View Full Version : seeing older gay guy
AussieBoy
March 28th, 2009, 09:20 PM
hey i'm 16 and have told my story when i first met this guy. i am now in a full blown relationship with a 50 yo guy who i think is awesome., he is good to me and the sex is mindblowing. i really like him but i am sort of worrying that sum of my other friends will find out and think i'm sick or sumfin? what should i do. i dont want to stop seeing this dude, but i dont want anyone to find out either. what should i do?
Dragonite
March 28th, 2009, 09:33 PM
you put "50 yo guy", do you mean hes 50 years old? Because if he is 50 years old i think he can go to jail sence your 14 years old or 16 years old.
DarkWingedAngel
March 28th, 2009, 10:09 PM
ok the first thing i would like to point out is
your 16
second hes 50
yes you may like him
but even if it's not against your will he can still go to jail for harassment(i think)
anyways
i think you should stop seeing him or something
because both of you are only gonna get hurt
AussieBoy
March 28th, 2009, 10:21 PM
man what is it about ppl these days. 16 is the lkegal age of consent in victoria australia. i can have sex with who i want as long as they are over 16 dudes. it ISN'T ILLEGAL so stop telling me it is.....gee all i wanted was advice, not to get sppoked about jail and stuff. it's LEGAL dudes, so what should i do?????:mad:
NeverTooLate
March 28th, 2009, 10:24 PM
u can't keep it a secret for long
u should just tell them
Dragonite
March 28th, 2009, 10:25 PM
well i dont live in australia here its 18 years old i think, but anyways if you like him then you should keep on seeing him and if anyone finds out then you shouldnt care if you like him that much. dont listen to what other people say.
theOperaGhost
March 28th, 2009, 10:26 PM
Dude, it's creepy...plus your profile says your 14. If it's not illegal, it should be.
Atonement
March 28th, 2009, 10:27 PM
Just an idea, if you embarrassed to love someone, you don't love them. Be proud of those you love.
confusedboy
March 29th, 2009, 09:54 AM
Be careful if it's what you really want. I'm 14, turning 15 in a few weeks... I was sneaking around and my parents found out. Most of my "incounters" were with older men and there going to jail.
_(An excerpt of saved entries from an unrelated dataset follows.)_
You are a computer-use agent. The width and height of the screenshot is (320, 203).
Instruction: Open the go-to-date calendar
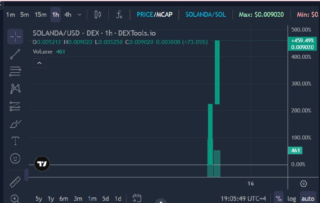pos(137,198)
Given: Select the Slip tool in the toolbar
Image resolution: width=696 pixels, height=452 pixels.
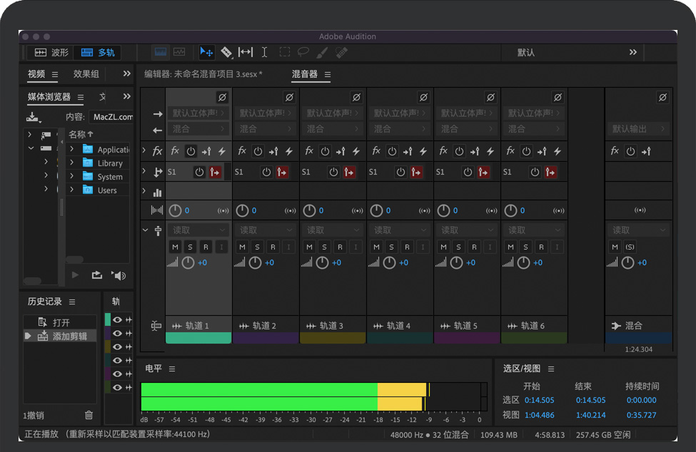Looking at the screenshot, I should click(x=246, y=52).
If you have feelings for this guy maybe tell him to wait intill it's legal. You don't want him to go to jail. But on the other hand.... (I don't know anythin about him or what you know but...) If his a pedifile he should go to jail. Be careful he's not using you.
Maverick
March 29th, 2009, 10:09 AM
You can't have it both ways. You're either going to have to risk people finding out, or you stop seeing the guy so they don't find out. I don't think its worth the risk being caught so I would stop seeing him. But if you're going to be stubborn on still seeing him, then you'll have to live with the decision if someone finds out.
nick
March 29th, 2009, 10:44 AM
It wouldnt be illegal here (Uk) unless the guy was one of your teachers, or a scout leader or that sort of thing where the adult is regarded as in a "position of trust". If its not illegal and you're comfortable with it then its entirely up to you who you choose to have sex with. Things could still get very uncomfortable for the older guy though if you get found out. Other people wont understand and he could get attacked or even fire bombed or something like that. So take great care.
Aηdy
March 29th, 2009, 10:46 AM
Fucking hell. 50 years old? Legal or not, that's fucking creepy.
byee
March 29th, 2009, 12:35 PM
Regardless of the legality of this (and I'm pretty sure it's quite illegal for a 50 y/o to be sexually involved with a 16 y/o anywhere in the world), it's a simply terrible emotional thing. The needs of a 16 year old are light years away from the needs of a 50 year old. And b/c you are a young teenager and he's a middle aged adult, this isn't so much about a relationship with an 'older gay guy', as much as it is the definition of pedophilia. He is clearly taking advantage of your vulnerability for his own purile needs. So, regardless of what emotional needs this might meet for you, you are being abused. This relationship should stop immediately, it is extremely unhealthful, and you can only get hurt here. If you cannot end this on your own, tell someone who will, and get you the help you need to understand what was so appealing about getting sexually involved with someone old enough to be your father.
clr9823
March 29th, 2009, 12:44 PM
If you were comfortable with it, you would be comfortable with your friends knowing it. Plus, I have to agree, 16(14)-50 is a bit creepy.
charlie w
March 31st, 2009, 12:10 PM
ok first of all, your friends (if they find out) might think that what you are doing is a bit creepy so i wouldn't tell them unless you want to. then you may not want to split up with him but have you taken into account that this guy might just be a bit on the dodgy side-not many 50 year olds would have sex with 16/14 year olds. also, one more point-i don't think you would want to have long lasting relationship with him because when you are thirty-he will be like 80.
ECGBUnni
March 31st, 2009, 06:16 PM
ok age of consent ranges between 15(scandinavian countries) to 21 in the western world. Apparently in the state of australia that he's in, the age of consent is 16, so if he is 16 it should be legal.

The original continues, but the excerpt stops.